Task objective —
Write out the data once more, exactly as it reads.

Data records —
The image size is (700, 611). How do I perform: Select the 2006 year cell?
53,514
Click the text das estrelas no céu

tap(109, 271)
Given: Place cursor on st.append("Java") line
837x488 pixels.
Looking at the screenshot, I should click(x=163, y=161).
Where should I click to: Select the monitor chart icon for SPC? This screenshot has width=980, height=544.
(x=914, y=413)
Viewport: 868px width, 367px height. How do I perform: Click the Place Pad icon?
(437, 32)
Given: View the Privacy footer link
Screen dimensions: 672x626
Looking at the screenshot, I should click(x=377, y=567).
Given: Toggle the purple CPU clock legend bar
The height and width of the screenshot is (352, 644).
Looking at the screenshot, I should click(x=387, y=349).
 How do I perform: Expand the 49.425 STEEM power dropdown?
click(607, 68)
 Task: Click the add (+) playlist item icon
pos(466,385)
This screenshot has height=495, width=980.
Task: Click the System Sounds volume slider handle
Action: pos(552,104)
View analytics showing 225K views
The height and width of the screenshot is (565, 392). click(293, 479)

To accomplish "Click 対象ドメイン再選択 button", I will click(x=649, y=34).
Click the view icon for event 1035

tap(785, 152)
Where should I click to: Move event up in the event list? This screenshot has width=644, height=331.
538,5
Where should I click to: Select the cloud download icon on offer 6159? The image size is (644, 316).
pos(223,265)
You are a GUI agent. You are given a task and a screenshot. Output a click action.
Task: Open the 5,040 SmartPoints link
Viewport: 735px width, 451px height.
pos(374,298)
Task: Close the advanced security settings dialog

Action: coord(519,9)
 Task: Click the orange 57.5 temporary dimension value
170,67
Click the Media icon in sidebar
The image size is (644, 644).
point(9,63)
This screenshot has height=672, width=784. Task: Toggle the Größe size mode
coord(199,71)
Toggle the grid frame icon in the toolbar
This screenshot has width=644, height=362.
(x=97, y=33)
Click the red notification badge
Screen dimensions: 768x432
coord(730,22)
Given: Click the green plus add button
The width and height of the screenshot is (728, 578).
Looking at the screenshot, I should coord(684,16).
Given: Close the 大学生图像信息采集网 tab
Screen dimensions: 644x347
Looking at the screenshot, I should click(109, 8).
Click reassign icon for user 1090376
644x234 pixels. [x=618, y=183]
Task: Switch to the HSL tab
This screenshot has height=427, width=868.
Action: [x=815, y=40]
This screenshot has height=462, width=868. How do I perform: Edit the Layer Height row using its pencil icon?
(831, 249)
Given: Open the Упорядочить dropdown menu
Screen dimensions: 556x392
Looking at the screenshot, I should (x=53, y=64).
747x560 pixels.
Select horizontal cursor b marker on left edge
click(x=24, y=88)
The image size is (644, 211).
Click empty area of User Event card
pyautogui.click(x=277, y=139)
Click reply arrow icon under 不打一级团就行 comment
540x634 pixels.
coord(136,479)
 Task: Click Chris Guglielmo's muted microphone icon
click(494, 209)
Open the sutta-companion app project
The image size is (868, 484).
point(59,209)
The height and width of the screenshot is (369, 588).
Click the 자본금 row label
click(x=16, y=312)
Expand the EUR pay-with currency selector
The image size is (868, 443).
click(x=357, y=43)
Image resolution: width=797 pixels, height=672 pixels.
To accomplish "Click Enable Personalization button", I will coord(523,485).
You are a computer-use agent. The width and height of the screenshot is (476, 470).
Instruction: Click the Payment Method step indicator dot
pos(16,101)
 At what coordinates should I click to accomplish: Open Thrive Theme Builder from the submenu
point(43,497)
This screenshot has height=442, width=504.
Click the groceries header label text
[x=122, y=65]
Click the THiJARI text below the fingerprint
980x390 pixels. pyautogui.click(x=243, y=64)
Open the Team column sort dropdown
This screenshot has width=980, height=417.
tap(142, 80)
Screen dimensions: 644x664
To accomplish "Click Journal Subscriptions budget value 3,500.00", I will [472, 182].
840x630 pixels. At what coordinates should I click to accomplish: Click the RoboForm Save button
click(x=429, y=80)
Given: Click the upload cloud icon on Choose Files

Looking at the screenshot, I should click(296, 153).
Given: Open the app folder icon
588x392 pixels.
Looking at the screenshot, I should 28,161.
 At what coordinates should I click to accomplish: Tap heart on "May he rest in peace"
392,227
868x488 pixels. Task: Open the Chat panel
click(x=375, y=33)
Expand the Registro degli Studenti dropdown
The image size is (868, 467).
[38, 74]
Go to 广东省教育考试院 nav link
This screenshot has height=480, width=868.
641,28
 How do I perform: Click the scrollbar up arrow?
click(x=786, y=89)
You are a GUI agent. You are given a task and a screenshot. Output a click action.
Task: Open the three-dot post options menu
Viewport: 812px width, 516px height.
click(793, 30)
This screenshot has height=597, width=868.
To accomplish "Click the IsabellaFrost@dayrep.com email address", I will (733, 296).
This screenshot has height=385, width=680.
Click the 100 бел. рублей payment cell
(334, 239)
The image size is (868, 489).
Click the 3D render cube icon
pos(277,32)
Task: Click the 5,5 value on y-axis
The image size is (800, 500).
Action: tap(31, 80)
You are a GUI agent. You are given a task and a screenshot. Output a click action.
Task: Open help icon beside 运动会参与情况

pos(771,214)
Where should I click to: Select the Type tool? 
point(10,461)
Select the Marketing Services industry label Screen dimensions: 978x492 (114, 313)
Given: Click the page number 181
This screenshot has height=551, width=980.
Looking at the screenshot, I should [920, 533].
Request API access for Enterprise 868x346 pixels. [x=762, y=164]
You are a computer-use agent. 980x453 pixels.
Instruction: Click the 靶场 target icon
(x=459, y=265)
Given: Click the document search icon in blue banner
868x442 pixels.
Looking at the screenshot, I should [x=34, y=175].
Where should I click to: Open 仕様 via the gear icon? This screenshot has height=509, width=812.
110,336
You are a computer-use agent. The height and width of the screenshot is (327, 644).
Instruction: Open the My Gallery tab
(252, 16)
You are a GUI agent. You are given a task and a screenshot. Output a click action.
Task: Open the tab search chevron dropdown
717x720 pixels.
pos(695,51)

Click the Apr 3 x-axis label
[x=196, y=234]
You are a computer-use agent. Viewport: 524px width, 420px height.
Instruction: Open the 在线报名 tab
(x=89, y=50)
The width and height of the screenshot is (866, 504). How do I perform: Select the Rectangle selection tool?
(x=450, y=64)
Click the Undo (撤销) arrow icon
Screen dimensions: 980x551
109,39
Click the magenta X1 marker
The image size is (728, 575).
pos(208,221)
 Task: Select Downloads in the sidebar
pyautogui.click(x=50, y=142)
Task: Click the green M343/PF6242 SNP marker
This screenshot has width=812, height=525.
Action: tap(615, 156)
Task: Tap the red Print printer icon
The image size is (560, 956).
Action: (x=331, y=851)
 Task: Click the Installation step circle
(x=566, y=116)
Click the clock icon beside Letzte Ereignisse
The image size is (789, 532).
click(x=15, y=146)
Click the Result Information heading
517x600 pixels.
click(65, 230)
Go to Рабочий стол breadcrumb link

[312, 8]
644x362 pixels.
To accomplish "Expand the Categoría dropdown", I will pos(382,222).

Expected answer —
The image size is (700, 611). How do I perform: Select the 2006 year cell?
53,514
Click the text das estrelas no céu

tap(109, 271)
Given: Place cursor on st.append("Java") line
837x488 pixels.
Looking at the screenshot, I should click(x=163, y=161).
Where should I click to: Select the monitor chart icon for SPC? This screenshot has width=980, height=544.
(x=914, y=413)
Viewport: 868px width, 367px height. How do I perform: Click the Place Pad icon?
(437, 32)
Given: View the Privacy footer link
Screen dimensions: 672x626
Looking at the screenshot, I should click(x=377, y=567).
Given: Toggle the purple CPU clock legend bar
The height and width of the screenshot is (352, 644).
Looking at the screenshot, I should click(x=387, y=349).
 How do I perform: Expand the 49.425 STEEM power dropdown?
click(607, 68)
 Task: Click the add (+) playlist item icon
pos(466,385)
This screenshot has height=495, width=980.
Task: Click the System Sounds volume slider handle
Action: pos(552,104)
View analytics showing 225K views
The height and width of the screenshot is (565, 392). click(293, 479)

To accomplish "Click 対象ドメイン再選択 button", I will click(x=649, y=34).
Click the view icon for event 1035

tap(785, 152)
Where should I click to: Move event up in the event list? This screenshot has width=644, height=331.
538,5
Where should I click to: Select the cloud download icon on offer 6159? The image size is (644, 316).
pos(223,265)
You are a GUI agent. You are given a task and a screenshot. Output a click action.
Task: Open the 5,040 SmartPoints link
Viewport: 735px width, 451px height.
pos(374,298)
Task: Close the advanced security settings dialog

Action: coord(519,9)
 Task: Click the orange 57.5 temporary dimension value
170,67
Click the Media icon in sidebar
The image size is (644, 644).
point(9,63)
This screenshot has height=672, width=784. Task: Toggle the Größe size mode
coord(199,71)
Toggle the grid frame icon in the toolbar
This screenshot has width=644, height=362.
(x=97, y=33)
Click the red notification badge
Screen dimensions: 768x432
coord(730,22)
Given: Click the green plus add button
The width and height of the screenshot is (728, 578).
Looking at the screenshot, I should coord(684,16).
Given: Close the 大学生图像信息采集网 tab
Screen dimensions: 644x347
Looking at the screenshot, I should click(109, 8).
Click reassign icon for user 1090376
644x234 pixels. [x=618, y=183]
Task: Switch to the HSL tab
This screenshot has height=427, width=868.
Action: [x=815, y=40]
This screenshot has height=462, width=868. How do I perform: Edit the Layer Height row using its pencil icon?
(831, 249)
Given: Open the Упорядочить dropdown menu
Screen dimensions: 556x392
Looking at the screenshot, I should (x=53, y=64).
747x560 pixels.
Select horizontal cursor b marker on left edge
click(x=24, y=88)
The image size is (644, 211).
Click empty area of User Event card
pyautogui.click(x=277, y=139)
Click reply arrow icon under 不打一级团就行 comment
540x634 pixels.
coord(136,479)
 Task: Click Chris Guglielmo's muted microphone icon
click(494, 209)
Open the sutta-companion app project
The image size is (868, 484).
point(59,209)
The height and width of the screenshot is (369, 588).
Click the 자본금 row label
click(x=16, y=312)
Expand the EUR pay-with currency selector
The image size is (868, 443).
click(x=357, y=43)
Image resolution: width=797 pixels, height=672 pixels.
To accomplish "Click Enable Personalization button", I will coord(523,485).
You are a computer-use agent. The width and height of the screenshot is (476, 470).
Instruction: Click the Payment Method step indicator dot
pos(16,101)
 At what coordinates should I click to accomplish: Open Thrive Theme Builder from the submenu
point(43,497)
This screenshot has height=442, width=504.
Click the groceries header label text
[x=122, y=65]
Click the THiJARI text below the fingerprint
980x390 pixels. pyautogui.click(x=243, y=64)
Open the Team column sort dropdown
This screenshot has width=980, height=417.
tap(142, 80)
Screen dimensions: 644x664
To accomplish "Click Journal Subscriptions budget value 3,500.00", I will [472, 182].
840x630 pixels. At what coordinates should I click to accomplish: Click the RoboForm Save button
click(x=429, y=80)
Given: Click the upload cloud icon on Choose Files

Looking at the screenshot, I should click(296, 153).
Given: Open the app folder icon
588x392 pixels.
Looking at the screenshot, I should 28,161.
 At what coordinates should I click to accomplish: Tap heart on "May he rest in peace"
392,227
868x488 pixels. Task: Open the Chat panel
click(x=375, y=33)
Expand the Registro degli Studenti dropdown
The image size is (868, 467).
[38, 74]
Go to 广东省教育考试院 nav link
This screenshot has height=480, width=868.
641,28
 How do I perform: Click the scrollbar up arrow?
click(x=786, y=89)
You are a GUI agent. You are given a task and a screenshot. Output a click action.
Task: Open the three-dot post options menu
Viewport: 812px width, 516px height.
click(793, 30)
This screenshot has height=597, width=868.
To accomplish "Click the IsabellaFrost@dayrep.com email address", I will (733, 296).
This screenshot has height=385, width=680.
Click the 100 бел. рублей payment cell
(334, 239)
The image size is (868, 489).
Click the 3D render cube icon
pos(277,32)
Task: Click the 5,5 value on y-axis
The image size is (800, 500).
Action: tap(31, 80)
You are a GUI agent. You are given a task and a screenshot. Output a click action.
Task: Open help icon beside 运动会参与情况

pos(771,214)
Where should I click to: Select the Type tool? 
point(10,461)
Select the Marketing Services industry label Screen dimensions: 978x492 (114, 313)
Given: Click the page number 181
This screenshot has height=551, width=980.
Looking at the screenshot, I should [920, 533].
Request API access for Enterprise 868x346 pixels. [x=762, y=164]
You are a computer-use agent. 980x453 pixels.
Instruction: Click the 靶场 target icon
(x=459, y=265)
Given: Click the document search icon in blue banner
868x442 pixels.
Looking at the screenshot, I should [x=34, y=175].
Where should I click to: Open 仕様 via the gear icon? This screenshot has height=509, width=812.
110,336
You are a computer-use agent. The height and width of the screenshot is (327, 644).
Instruction: Open the My Gallery tab
(252, 16)
You are a GUI agent. You are given a task and a screenshot. Output a click action.
Task: Open the tab search chevron dropdown
717x720 pixels.
pos(695,51)

Click the Apr 3 x-axis label
[x=196, y=234]
You are a computer-use agent. Viewport: 524px width, 420px height.
Instruction: Open the 在线报名 tab
(x=89, y=50)
The width and height of the screenshot is (866, 504). How do I perform: Select the Rectangle selection tool?
(x=450, y=64)
Click the Undo (撤销) arrow icon
Screen dimensions: 980x551
109,39
Click the magenta X1 marker
The image size is (728, 575).
pos(208,221)
 Task: Select Downloads in the sidebar
pyautogui.click(x=50, y=142)
Task: Click the green M343/PF6242 SNP marker
This screenshot has width=812, height=525.
Action: tap(615, 156)
Task: Tap the red Print printer icon
The image size is (560, 956).
Action: (x=331, y=851)
 Task: Click the Installation step circle
(x=566, y=116)
Click the clock icon beside Letzte Ereignisse
The image size is (789, 532).
click(x=15, y=146)
Click the Result Information heading
517x600 pixels.
click(65, 230)
Go to Рабочий стол breadcrumb link

[312, 8]
644x362 pixels.
To accomplish "Expand the Categoría dropdown", I will pos(382,222).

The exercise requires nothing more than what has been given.